Please copy the records unchanged from the line containing "Where should I" through the line containing "Action: (133, 326)", including both of those lines, and leave out the pictures.

# [Extracted data]
○ ○ ○

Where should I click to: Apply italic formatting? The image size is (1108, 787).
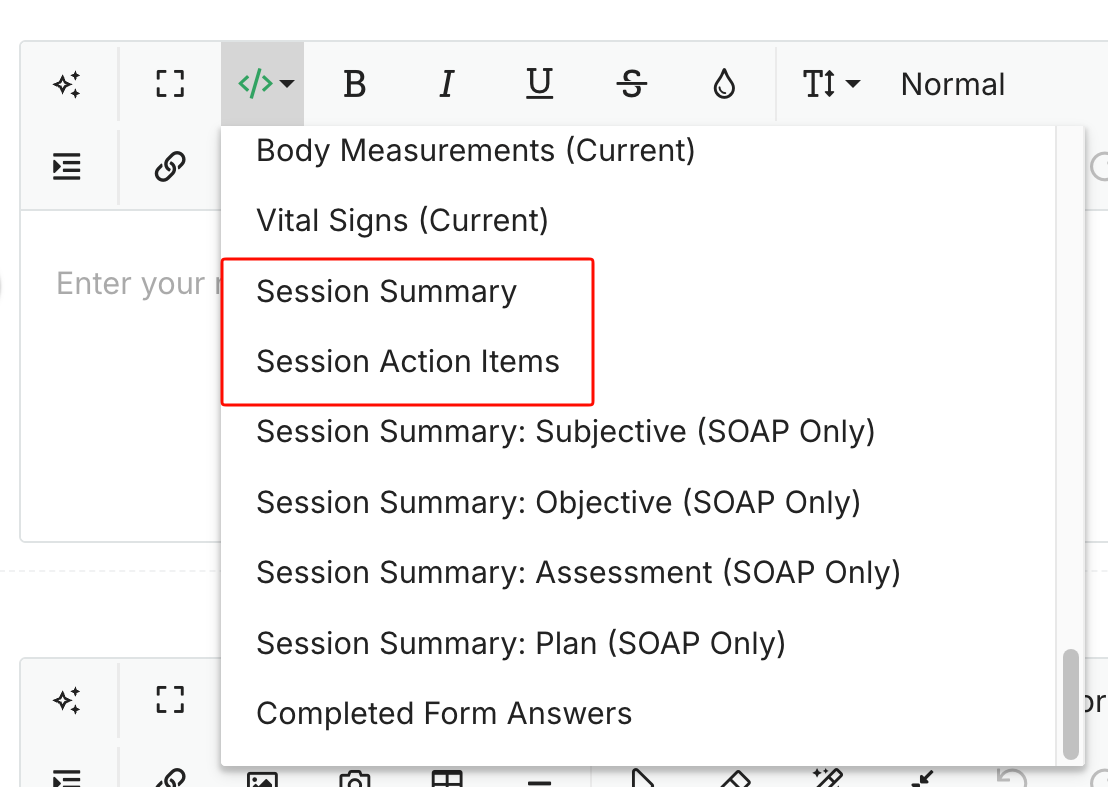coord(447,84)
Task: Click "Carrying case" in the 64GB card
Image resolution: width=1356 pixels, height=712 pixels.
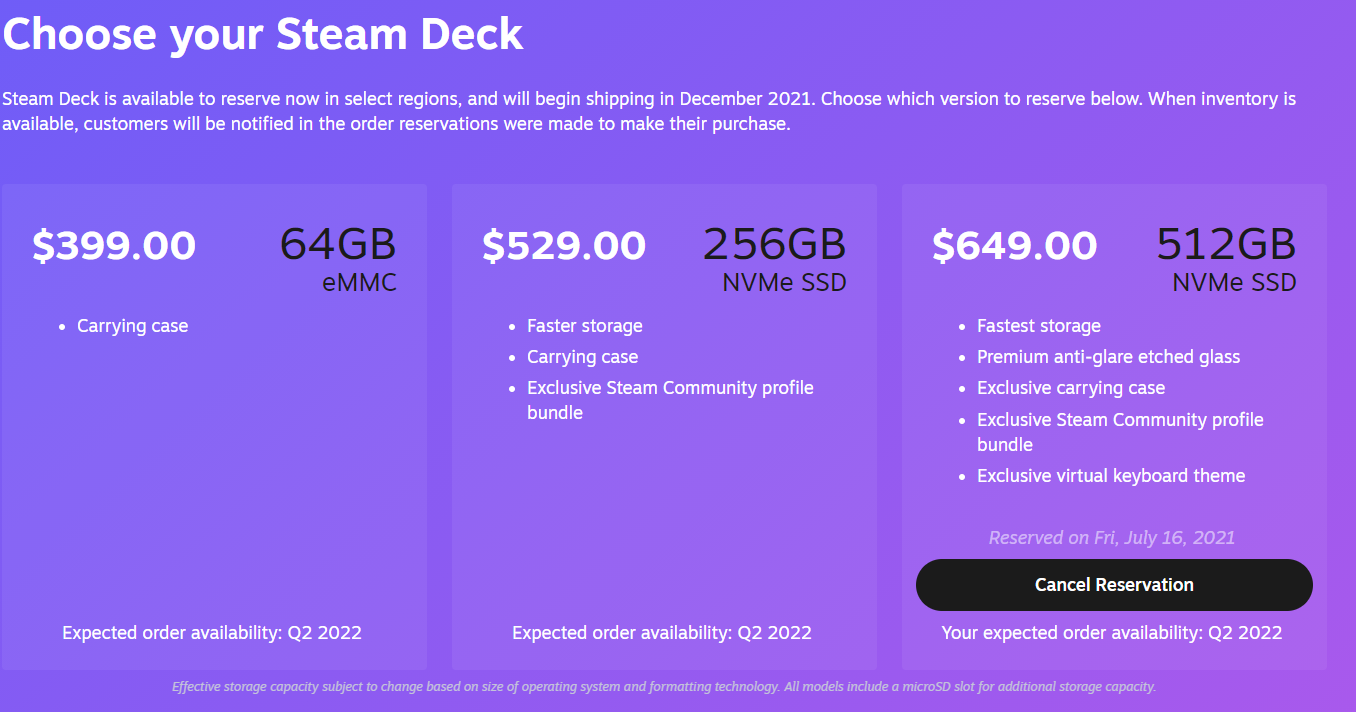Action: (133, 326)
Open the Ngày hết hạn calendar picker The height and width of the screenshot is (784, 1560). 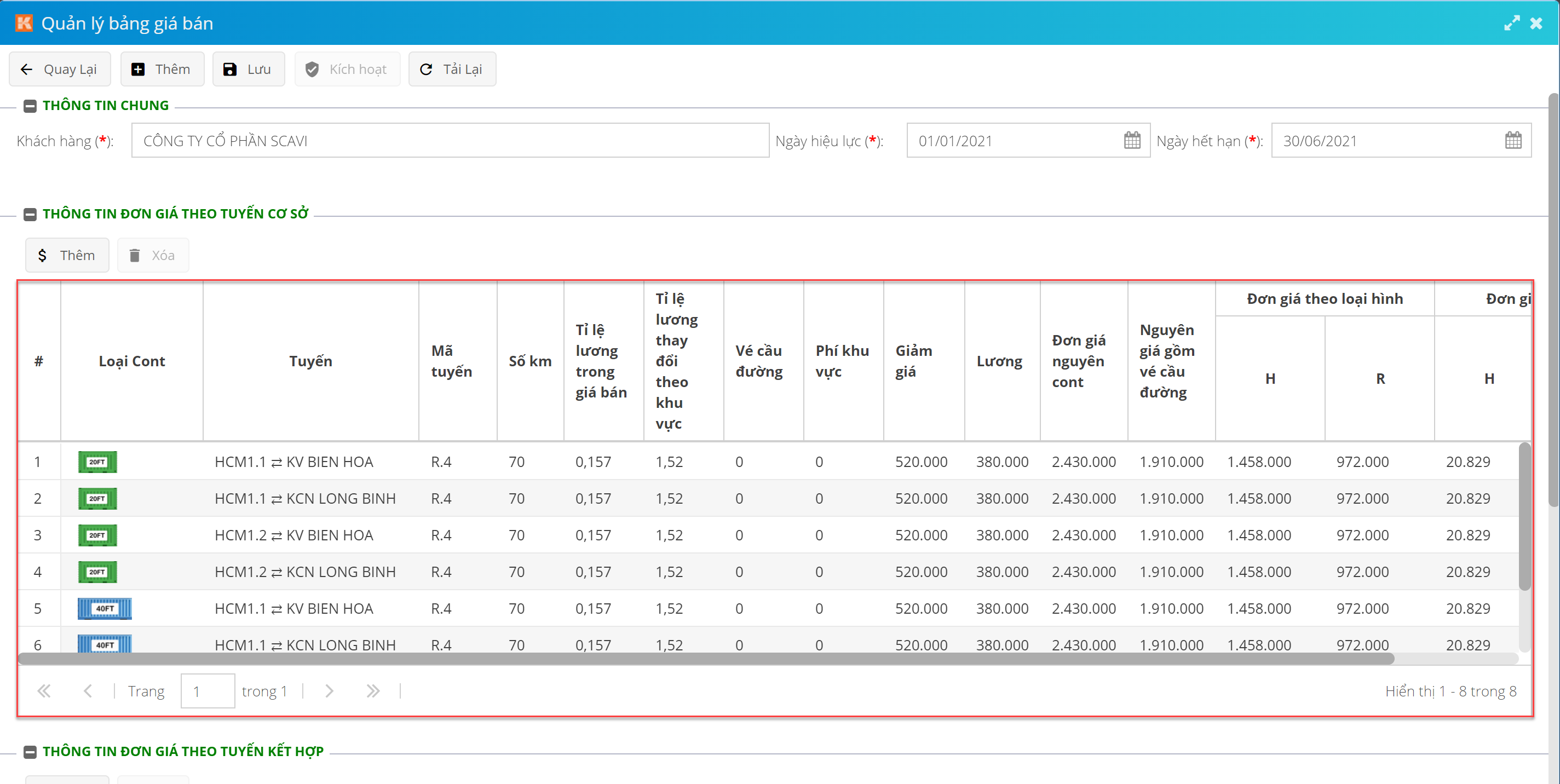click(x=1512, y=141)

○ ○ ○

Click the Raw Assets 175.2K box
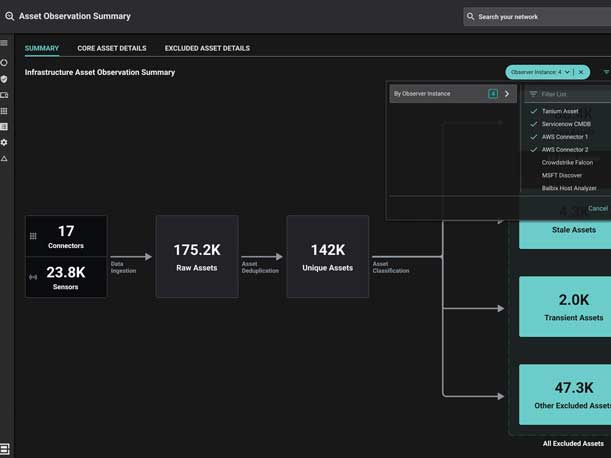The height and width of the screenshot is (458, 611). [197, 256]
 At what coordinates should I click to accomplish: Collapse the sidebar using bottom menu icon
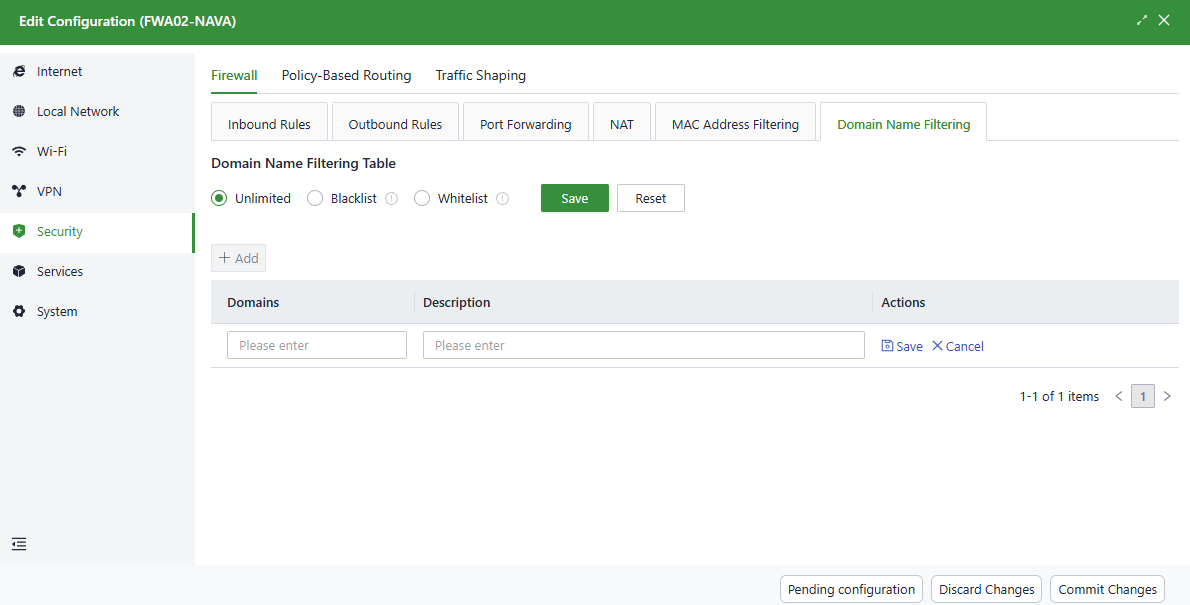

○ ○ ○

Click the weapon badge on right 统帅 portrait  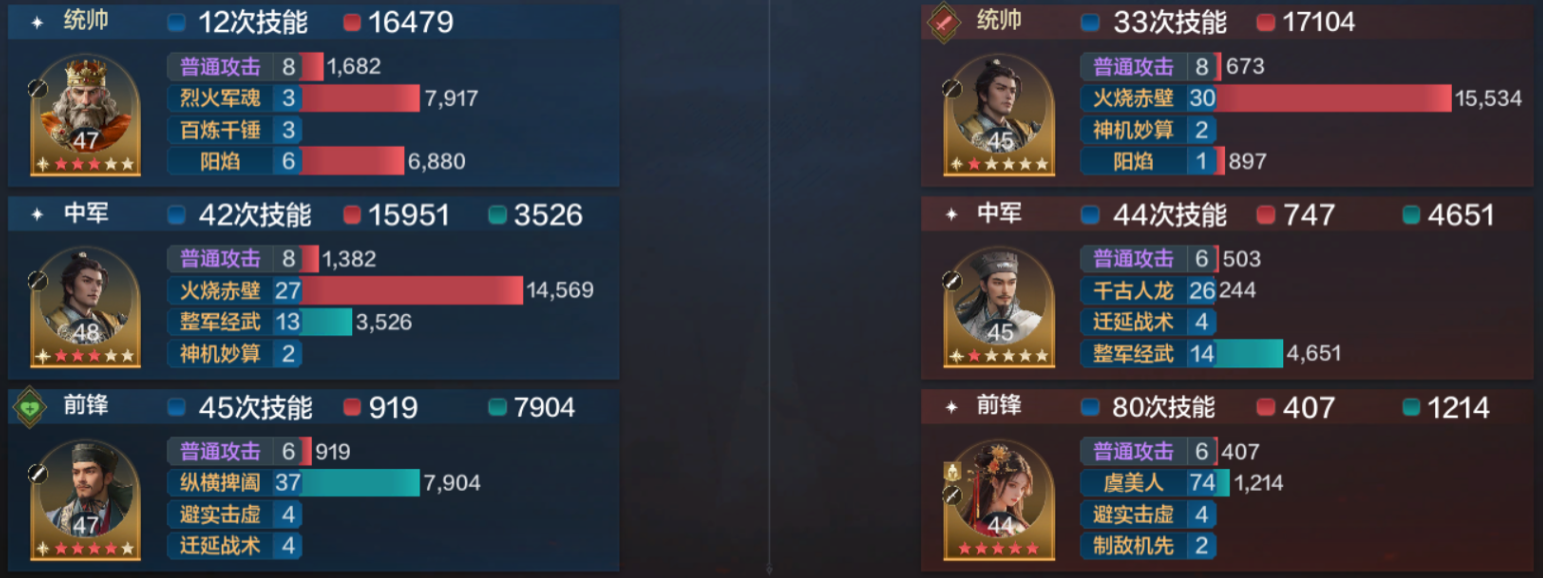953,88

○ ○ ○

# [Answer to this exercise]
Where should I click to: Apply italic formatting? The image size is (1108, 787).
coord(447,84)
Task: Click "Carrying case" in the 64GB card
Image resolution: width=1356 pixels, height=712 pixels.
Action: (133, 326)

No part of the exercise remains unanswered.